Saving CAPTCHA image with SeleniumSaving CAPTCHA image with Playwright

image = driver.find_element(By.CSS_SELECTOR, "#captcha-holder > img")
image.screenshot('captcha.png')

await page.locator('#captcha-holder > img').screenshot({ path: 'captcha.png' });

One thing to note that in the next step we remove 2 pixels from the top/left/bottom/right from the image. This is because there's a thin border that bleeds through into the screenshot and makes it harder for the CAPTCHA to be read.

Your downloaded image might look like this:

Before cleaning

Deskew and clean¶

We'll use the ImageMagick library Wand along with the deskew library to convert the image into something a little easier to use text recognition on.

I like to use Wand because it's... it's a pain, but it's a little nicer than the other libraries that have documentation for the deskew library.
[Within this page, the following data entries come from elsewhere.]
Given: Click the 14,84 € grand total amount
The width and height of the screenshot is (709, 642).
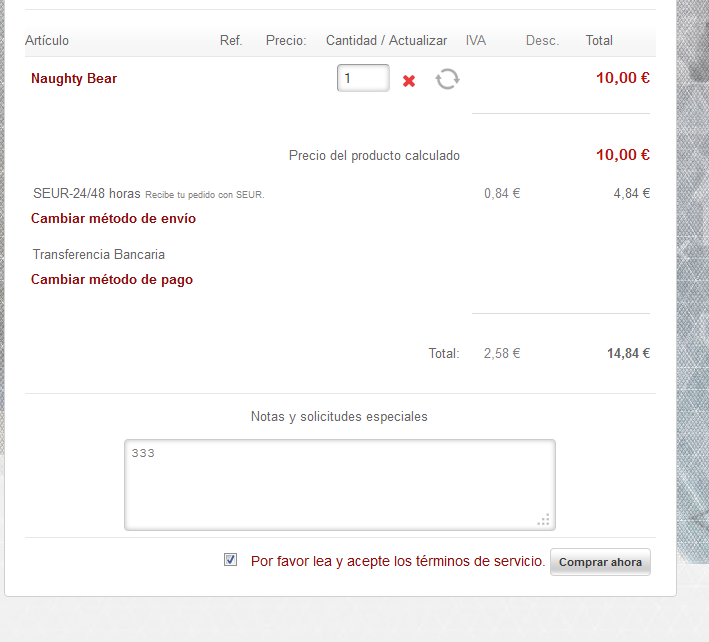Looking at the screenshot, I should 628,353.
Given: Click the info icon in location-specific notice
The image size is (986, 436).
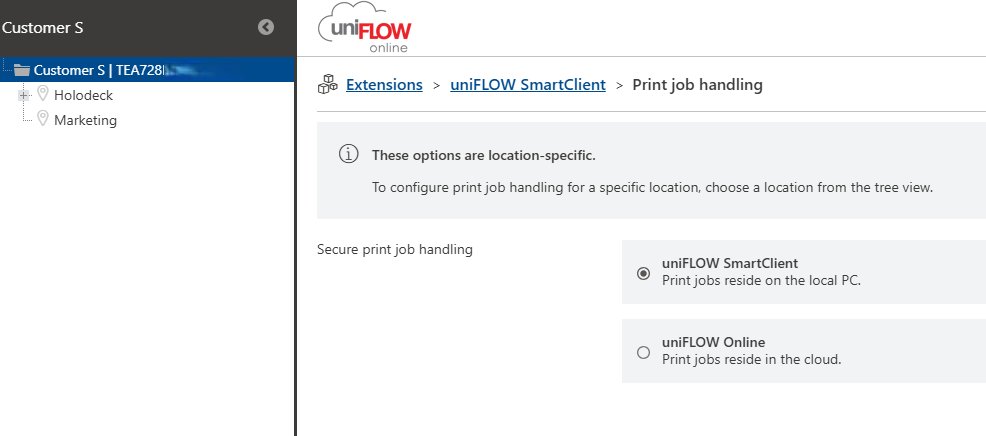Looking at the screenshot, I should 348,155.
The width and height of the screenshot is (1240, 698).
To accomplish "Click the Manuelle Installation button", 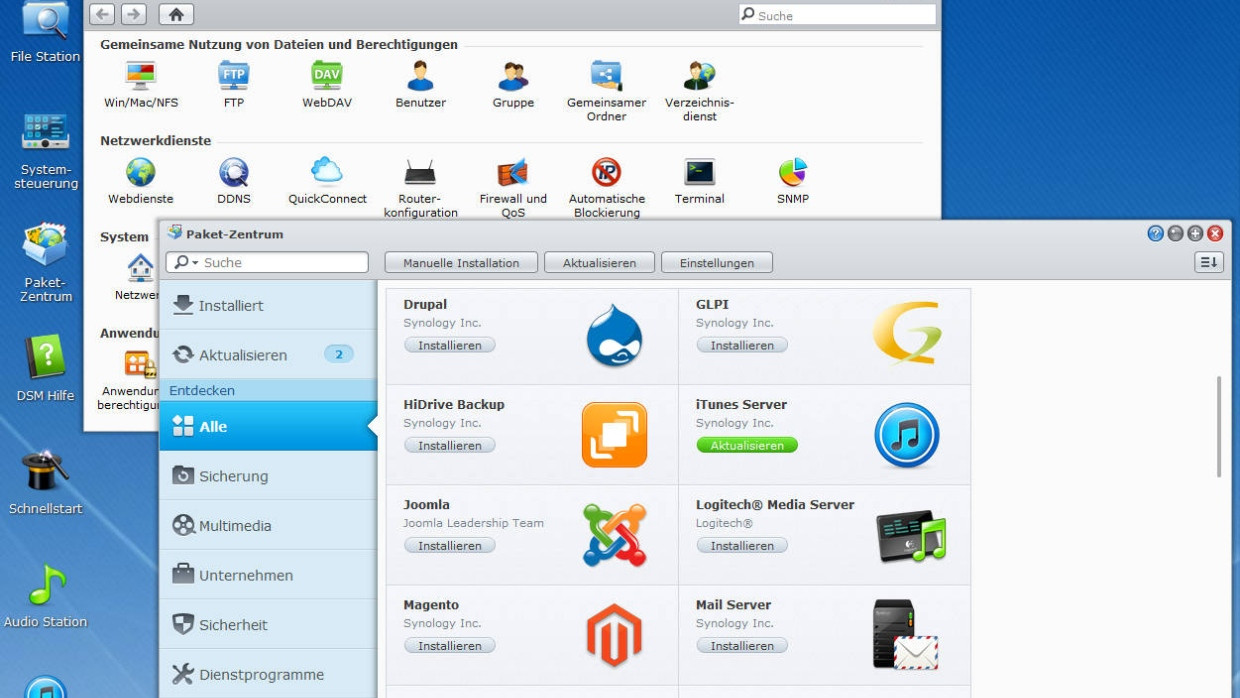I will (461, 263).
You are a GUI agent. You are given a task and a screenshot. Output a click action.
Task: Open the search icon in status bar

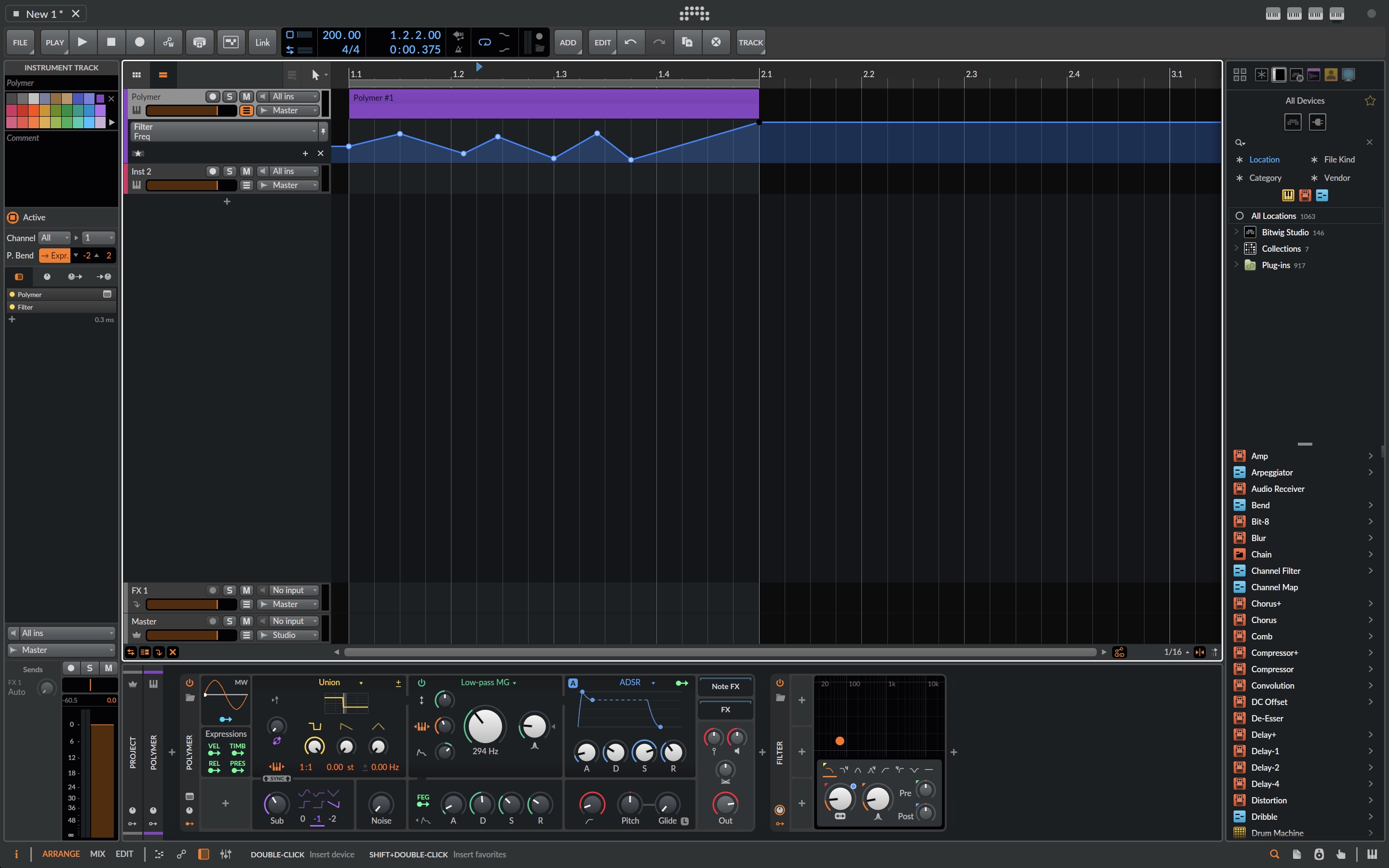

If you can't get it to work on your machine, though, you can read the deskew documentation.

# macOS only
brew install imagemagick

pip install wand
pip install deskew

from deskew import determine_skew
from wand.image import Image
import numpy as np

with Image(filename='captcha.png') as image:
    with image.clone() as cleaned:
        # Pull a couple pixels off the edge to remove border noise
        cleaned.crop(2, 2, image.width - 2, image.height - 2)

        # Remove anything that isn't the text
        cleaned.trim()

        # Remove rotation
        angle = determine_skew(np.array(cleaned))
        print("Rotating", angle, "degrees")
        cleaned.rotate(-angle, 'white', True)

        # Save
        cleaned.save(filename='captcha-cleaned.png')

Before cleaning

Before cleaning

After cleaning

After cleaning

Breaking the captcha¶

Pytesseract¶

Now we'll use pytesseract to break the captcha. It's the best balance of accuracy and ease of use that I've found.

First, we'll install tesseract and pytesseract.

# macOS only
brew install tesseract
pip install pytesseract

Then we'll use them.

import pytesseract

guess = pytesseract.image_to_string('captcha-cleaned.png').strip()
print("The guess is", guess)

Keras OCR¶

Keras OCR is a lot fancier, but works a lot better for edge cases.

First, we'll do the installation.

# macOS (or at least M1 macs)
pip install tensorflow-macos keras-ocr

# Windows
pip install tensorflow keras-ocr

Now we'll use them.

import keras_ocr

pipeline = keras_ocr.pipeline.Pipeline()
prediction_groups = pipeline.recognize(['captcha-cleaned.png'])

guess = prediction_groups[0][0][0]
print("The guess is", guess)